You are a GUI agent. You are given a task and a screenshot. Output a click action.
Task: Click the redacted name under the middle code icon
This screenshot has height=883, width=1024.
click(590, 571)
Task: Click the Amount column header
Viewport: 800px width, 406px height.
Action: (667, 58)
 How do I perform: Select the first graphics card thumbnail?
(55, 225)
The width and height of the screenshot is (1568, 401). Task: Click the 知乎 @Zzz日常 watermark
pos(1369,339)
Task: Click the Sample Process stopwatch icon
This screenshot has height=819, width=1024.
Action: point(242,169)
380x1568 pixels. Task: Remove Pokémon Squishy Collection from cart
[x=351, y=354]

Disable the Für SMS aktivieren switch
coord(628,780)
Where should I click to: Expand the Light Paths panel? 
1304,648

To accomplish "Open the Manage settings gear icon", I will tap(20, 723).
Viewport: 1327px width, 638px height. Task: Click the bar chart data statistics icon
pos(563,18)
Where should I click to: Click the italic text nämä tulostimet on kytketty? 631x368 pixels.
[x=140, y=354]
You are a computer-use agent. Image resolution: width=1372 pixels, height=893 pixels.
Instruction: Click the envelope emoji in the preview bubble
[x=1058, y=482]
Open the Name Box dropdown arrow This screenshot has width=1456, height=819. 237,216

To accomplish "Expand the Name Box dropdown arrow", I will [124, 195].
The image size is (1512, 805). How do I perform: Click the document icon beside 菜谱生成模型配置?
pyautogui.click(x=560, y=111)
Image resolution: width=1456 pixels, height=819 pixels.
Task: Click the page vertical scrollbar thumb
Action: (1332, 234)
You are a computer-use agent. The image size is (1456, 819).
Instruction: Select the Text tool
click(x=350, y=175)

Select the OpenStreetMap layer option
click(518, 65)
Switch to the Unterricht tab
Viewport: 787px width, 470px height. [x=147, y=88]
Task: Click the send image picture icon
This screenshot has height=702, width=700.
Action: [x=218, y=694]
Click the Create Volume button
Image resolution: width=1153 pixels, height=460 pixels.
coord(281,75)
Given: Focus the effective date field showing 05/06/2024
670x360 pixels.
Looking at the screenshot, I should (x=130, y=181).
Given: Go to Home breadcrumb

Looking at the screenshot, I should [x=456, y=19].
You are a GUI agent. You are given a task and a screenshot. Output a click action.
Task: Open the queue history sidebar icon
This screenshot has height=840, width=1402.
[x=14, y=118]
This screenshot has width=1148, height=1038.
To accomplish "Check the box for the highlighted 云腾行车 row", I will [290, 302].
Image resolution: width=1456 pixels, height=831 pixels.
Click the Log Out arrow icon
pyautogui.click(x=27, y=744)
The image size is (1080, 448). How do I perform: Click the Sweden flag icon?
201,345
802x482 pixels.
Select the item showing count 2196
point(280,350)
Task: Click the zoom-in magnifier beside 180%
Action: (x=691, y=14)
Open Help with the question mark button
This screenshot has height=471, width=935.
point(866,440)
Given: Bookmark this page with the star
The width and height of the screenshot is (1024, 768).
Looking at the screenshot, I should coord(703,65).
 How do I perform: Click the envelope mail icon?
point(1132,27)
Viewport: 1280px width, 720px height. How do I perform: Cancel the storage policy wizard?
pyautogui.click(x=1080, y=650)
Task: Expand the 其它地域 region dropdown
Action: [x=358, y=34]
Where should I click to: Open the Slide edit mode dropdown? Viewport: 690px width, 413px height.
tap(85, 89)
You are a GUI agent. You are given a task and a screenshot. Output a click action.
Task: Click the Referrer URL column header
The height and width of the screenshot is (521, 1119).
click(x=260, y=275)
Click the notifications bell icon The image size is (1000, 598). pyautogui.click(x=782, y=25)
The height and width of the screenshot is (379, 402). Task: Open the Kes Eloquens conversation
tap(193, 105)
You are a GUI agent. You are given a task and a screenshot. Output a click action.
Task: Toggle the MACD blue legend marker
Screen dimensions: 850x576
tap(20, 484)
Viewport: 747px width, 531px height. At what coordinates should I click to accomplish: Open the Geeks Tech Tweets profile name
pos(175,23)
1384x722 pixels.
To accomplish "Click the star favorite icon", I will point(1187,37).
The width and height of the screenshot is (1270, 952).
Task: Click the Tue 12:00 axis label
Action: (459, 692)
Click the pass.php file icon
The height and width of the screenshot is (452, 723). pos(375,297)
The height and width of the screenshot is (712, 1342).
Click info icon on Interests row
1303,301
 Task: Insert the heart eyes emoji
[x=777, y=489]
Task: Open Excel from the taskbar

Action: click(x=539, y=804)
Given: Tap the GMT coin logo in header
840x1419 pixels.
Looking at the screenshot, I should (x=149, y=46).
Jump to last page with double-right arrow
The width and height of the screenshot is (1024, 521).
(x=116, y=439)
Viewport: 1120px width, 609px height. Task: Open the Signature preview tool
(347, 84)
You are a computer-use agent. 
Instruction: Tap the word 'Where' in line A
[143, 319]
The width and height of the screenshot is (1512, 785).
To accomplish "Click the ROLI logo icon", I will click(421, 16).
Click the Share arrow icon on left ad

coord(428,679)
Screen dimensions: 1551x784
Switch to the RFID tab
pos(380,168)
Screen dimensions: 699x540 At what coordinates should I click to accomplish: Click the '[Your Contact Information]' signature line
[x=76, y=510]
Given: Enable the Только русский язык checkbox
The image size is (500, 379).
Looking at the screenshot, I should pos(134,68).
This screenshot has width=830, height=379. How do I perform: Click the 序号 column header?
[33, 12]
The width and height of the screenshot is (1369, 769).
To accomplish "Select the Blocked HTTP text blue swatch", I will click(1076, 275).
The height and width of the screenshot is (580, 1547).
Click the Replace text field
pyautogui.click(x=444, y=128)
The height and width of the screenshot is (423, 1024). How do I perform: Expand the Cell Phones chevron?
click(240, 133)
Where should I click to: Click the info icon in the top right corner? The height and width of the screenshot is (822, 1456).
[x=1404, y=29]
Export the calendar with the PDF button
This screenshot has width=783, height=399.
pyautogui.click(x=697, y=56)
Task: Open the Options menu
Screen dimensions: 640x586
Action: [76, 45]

> **STATED GOAL**
Put each line of the data above into a JSON array of strings, one string per line, and leave out the blank lines.

> **COMPLETED EXERCISE**
[
  "You are a GUI agent. You are given a task and a screenshot. Output a click action.",
  "Task: Click the redacted name under the middle code icon",
  "This screenshot has height=883, width=1024.",
  "click(590, 571)",
  "Task: Click the Amount column header",
  "Viewport: 800px width, 406px height.",
  "Action: (667, 58)",
  " How do I perform: Select the first graphics card thumbnail?",
  "(55, 225)",
  "The width and height of the screenshot is (1568, 401). Task: Click the 知乎 @Zzz日常 watermark",
  "pos(1369,339)",
  "Task: Click the Sample Process stopwatch icon",
  "This screenshot has height=819, width=1024.",
  "Action: point(242,169)",
  "380x1568 pixels. Task: Remove Pokémon Squishy Collection from cart",
  "[x=351, y=354]",
  "Disable the Für SMS aktivieren switch",
  "coord(628,780)",
  "Where should I click to: Expand the Light Paths panel? ",
  "1304,648",
  "To accomplish \"Open the Manage settings gear icon\", I will tap(20, 723).",
  "Viewport: 1327px width, 638px height. Task: Click the bar chart data statistics icon",
  "pos(563,18)",
  "Where should I click to: Click the italic text nämä tulostimet on kytketty? 631x368 pixels.",
  "[x=140, y=354]",
  "You are a computer-use agent. Image resolution: width=1372 pixels, height=893 pixels.",
  "Instruction: Click the envelope emoji in the preview bubble",
  "[x=1058, y=482]",
  "Open the Name Box dropdown arrow This screenshot has width=1456, height=819. 237,216",
  "To accomplish \"Expand the Name Box dropdown arrow\", I will [124, 195].",
  "The image size is (1512, 805). How do I perform: Click the document icon beside 菜谱生成模型配置?",
  "pyautogui.click(x=560, y=111)",
  "Image resolution: width=1456 pixels, height=819 pixels.",
  "Task: Click the page vertical scrollbar thumb",
  "Action: (1332, 234)",
  "You are a computer-use agent. The image size is (1456, 819).",
  "Instruction: Select the Text tool",
  "click(x=350, y=175)",
  "Select the OpenStreetMap layer option",
  "click(518, 65)",
  "Switch to the Unterricht tab",
  "Viewport: 787px width, 470px height. [x=147, y=88]",
  "Task: Click the send image picture icon",
  "This screenshot has height=702, width=700.",
  "Action: [x=218, y=694]",
  "Click the Create Volume button",
  "Image resolution: width=1153 pixels, height=460 pixels.",
  "coord(281,75)",
  "Given: Focus the effective date field showing 05/06/2024",
  "670x360 pixels.",
  "Looking at the screenshot, I should (x=130, y=181).",
  "Given: Go to Home breadcrumb",
  "Looking at the screenshot, I should [x=456, y=19].",
  "You are a GUI agent. You are given a task and a screenshot. Output a click action.",
  "Task: Open the queue history sidebar icon",
  "This screenshot has height=840, width=1402.",
  "[x=14, y=118]",
  "This screenshot has width=1148, height=1038.",
  "To accomplish \"Check the box for the highlighted 云腾行车 row\", I will [290, 302].",
  "Image resolution: width=1456 pixels, height=831 pixels.",
  "Click the Log Out arrow icon",
  "pyautogui.click(x=27, y=744)",
  "The image size is (1080, 448). How do I perform: Click the Sweden flag icon?",
  "201,345",
  "802x482 pixels.",
  "Select the item showing count 2196",
  "point(280,350)",
  "Task: Click the zoom-in magnifier beside 180%",
  "Action: (x=691, y=14)",
  "Open Help with the question mark button",
  "This screenshot has height=471, width=935.",
  "point(866,440)",
  "Given: Bookmark this page with the star",
  "The width and height of the screenshot is (1024, 768).",
  "Looking at the screenshot, I should coord(703,65).",
  " How do I perform: Click the envelope mail icon?",
  "point(1132,27)",
  "Viewport: 1280px width, 720px height. How do I perform: Cancel the storage policy wizard?",
  "pyautogui.click(x=1080, y=650)",
  "Task: Expand the 其它地域 region dropdown",
  "Action: [x=358, y=34]",
  "Where should I click to: Open the Slide edit mode dropdown? Viewport: 690px width, 413px height.",
  "tap(85, 89)",
  "You are a GUI agent. You are given a task and a screenshot. Output a click action.",
  "Task: Click the Referrer URL column header",
  "The height and width of the screenshot is (521, 1119).",
  "click(x=260, y=275)",
  "Click the notifications bell icon The image size is (1000, 598). pyautogui.click(x=782, y=25)",
  "The height and width of the screenshot is (379, 402). Task: Open the Kes Eloquens conversation",
  "tap(193, 105)",
  "You are a GUI agent. You are given a task and a screenshot. Output a click action.",
  "Task: Toggle the MACD blue legend marker",
  "Screen dimensions: 850x576",
  "tap(20, 484)",
  "Viewport: 747px width, 531px height. At what coordinates should I click to accomplish: Open the Geeks Tech Tweets profile name",
  "pos(175,23)",
  "1384x722 pixels.",
  "To accomplish \"Click the star favorite icon\", I will point(1187,37).",
  "The width and height of the screenshot is (1270, 952).",
  "Task: Click the Tue 12:00 axis label",
  "Action: (459, 692)",
  "Click the pass.php file icon",
  "The height and width of the screenshot is (452, 723). pos(375,297)",
  "The height and width of the screenshot is (712, 1342).",
  "Click info icon on Interests row",
  "1303,301",
  " Task: Insert the heart eyes emoji",
  "[x=777, y=489]",
  "Task: Open Excel from the taskbar",
  "Action: click(x=539, y=804)",
  "Given: Tap the GMT coin logo in header",
  "840x1419 pixels.",
  "Looking at the screenshot, I should (x=149, y=46).",
  "Jump to last page with double-right arrow",
  "The width and height of the screenshot is (1024, 521).",
  "(x=116, y=439)",
  "Viewport: 1120px width, 609px height. Task: Open the Signature preview tool",
  "(347, 84)",
  "You are a computer-use agent. ",
  "Instruction: Tap the word 'Where' in line A",
  "[143, 319]",
  "The width and height of the screenshot is (1512, 785).",
  "To accomplish \"Click the ROLI logo icon\", I will click(421, 16).",
  "Click the Share arrow icon on left ad",
  "coord(428,679)",
  "Screen dimensions: 1551x784",
  "Switch to the RFID tab",
  "pos(380,168)",
  "Screen dimensions: 699x540 At what coordinates should I click to accomplish: Click the '[Your Contact Information]' signature line",
  "[x=76, y=510]",
  "Given: Enable the Только русский язык checkbox",
  "The image size is (500, 379).",
  "Looking at the screenshot, I should pos(134,68).",
  "This screenshot has width=830, height=379. How do I perform: Click the 序号 column header?",
  "[33, 12]",
  "The width and height of the screenshot is (1369, 769).",
  "To accomplish \"Select the Blocked HTTP text blue swatch\", I will click(1076, 275).",
  "The height and width of the screenshot is (580, 1547).",
  "Click the Replace text field",
  "pyautogui.click(x=444, y=128)",
  "The height and width of the screenshot is (423, 1024). How do I perform: Expand the Cell Phones chevron?",
  "click(240, 133)",
  "Where should I click to: Click the info icon in the top right corner? The height and width of the screenshot is (822, 1456).",
  "[x=1404, y=29]",
  "Export the calendar with the PDF button",
  "This screenshot has width=783, height=399.",
  "pyautogui.click(x=697, y=56)",
  "Task: Open the Options menu",
  "Screen dimensions: 640x586",
  "Action: [76, 45]"
]